Just after 9-11, when our country was riding a high of patriotism, I thanked a Vietnam veteran for his service. He stopped in his tracks, thanked me, and said no one had ever told him that.
I was astonished. I certainly know, in a history book kind of way, the kind of ridicule Vietnam veterans received at that time of political upheaval, but I just assumed all veterans had been thanked at one time or another for their service. The thought that no one had ever told this former soldier he was appreciated for his efforts was dumfounding. It still is.
That small, yet significant, incident heightened my awareness of being thankful and showing appreciation to our military men and women.

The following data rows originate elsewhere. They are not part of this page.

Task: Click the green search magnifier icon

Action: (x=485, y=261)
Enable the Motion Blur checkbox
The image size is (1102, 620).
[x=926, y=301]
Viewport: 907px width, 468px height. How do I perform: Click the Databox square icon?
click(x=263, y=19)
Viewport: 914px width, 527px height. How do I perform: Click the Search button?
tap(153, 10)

Fortunately West Virginia is a very patriotic state. The last time I checked we had more veterans than any other state, at least based on demographics. We have active veteran organizations that sponsor activities and events. Our children know the Pledge of Allegiance. Most of us stand in honor and reverence during the playing of the Star Spangled Banner-although I have certainly seem some people I'd like to "slap up side the head" who continue to talk, text, or generally act disrespectful during this tradition.
I am proud to be an American and I would like to offer my thanks to all of you who have or are currently serving in the United States military. I appreciate you and I certainly enjoy the freedoms you have fought to provide. I also appreciate your efforts to make this world a better place.
My heart aches when I hear or read of soldiers who gave the ultimate sacrifice, as Spc. Julian Berisford of Benwood did last week when his Army platoon came under fire in Afghanistan. He was scheduled to come home Saturday for his daughter's first birthday.
He was a 25-year-old son, husband, and father who loved his country enough to put his life in harm's way.
That child and her family will feel the pain of that sacrifice for the rest of their lives. For that I would like to offer them my condolences as well as my thanks for giving Spc. Berisford for our freedom.
We do not deserve such a gift, but he willingly gave and I want you to know it is appreciated.
While I know it is based on a historical event, I think it is very appropriate that Veterans Day is marked in November-the same month as Thanksgiving.
I recently saw an idea that we should say one thing we are thankful for each day of November.
I certainly know what mine will be on Nov. 11-the people who faithfully serve our country.